Communicating (either directly or indirectly) an intention to do violence or physical harm to your partner, your children, other family members and relatives, friends, pets, yourself, or property

• Standing in her way, blocking her, or “cornering” her to keep her from leaving

• Throwing objects in her direction or at her

• Hitting walls or slamming your fist on surfaces such as countertops or tables

...and then refusing to repair damage you have done

• Making threats to hurt family pets

• Making vague but fear-producing statements
such as “You're really asking for it this time,” “Go ahead, keep it up and see what happens” or “Remember the last time you got me this pissed off”
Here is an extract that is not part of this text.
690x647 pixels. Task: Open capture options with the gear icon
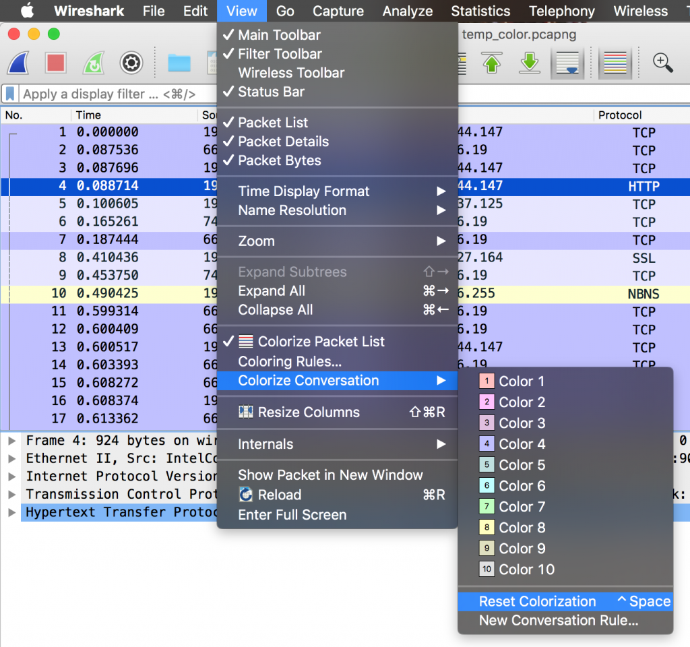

• Making physically intimidating gestures such as holding up a clenched fist in front of her face or raising your arm as if you are going to hit her

• Making statements about pushing, grabbing, or hitting her
(e.g. “I’d love to smash your face right now, I really feel like letting you have it, Knock it off or I'll kick your butt, I really feel like smacking you upside your head”)

• Making threats to be harsh or abusive with the children
(e.g. “Wait ‘til your mother's not around to protect you anymore”)

• Driving recklessly when you are angry to frighten her or “make a point”

• Threatening her with an object
(e.g. belt, broom, knife, gun)

• Playing with or discharging a weapon around her

• Making direct or veiled threats to kill her, the children, her parents, or others

...e.g. “Your parents are going to pay for their interference, There’s no way you’re leaving this damn marriage”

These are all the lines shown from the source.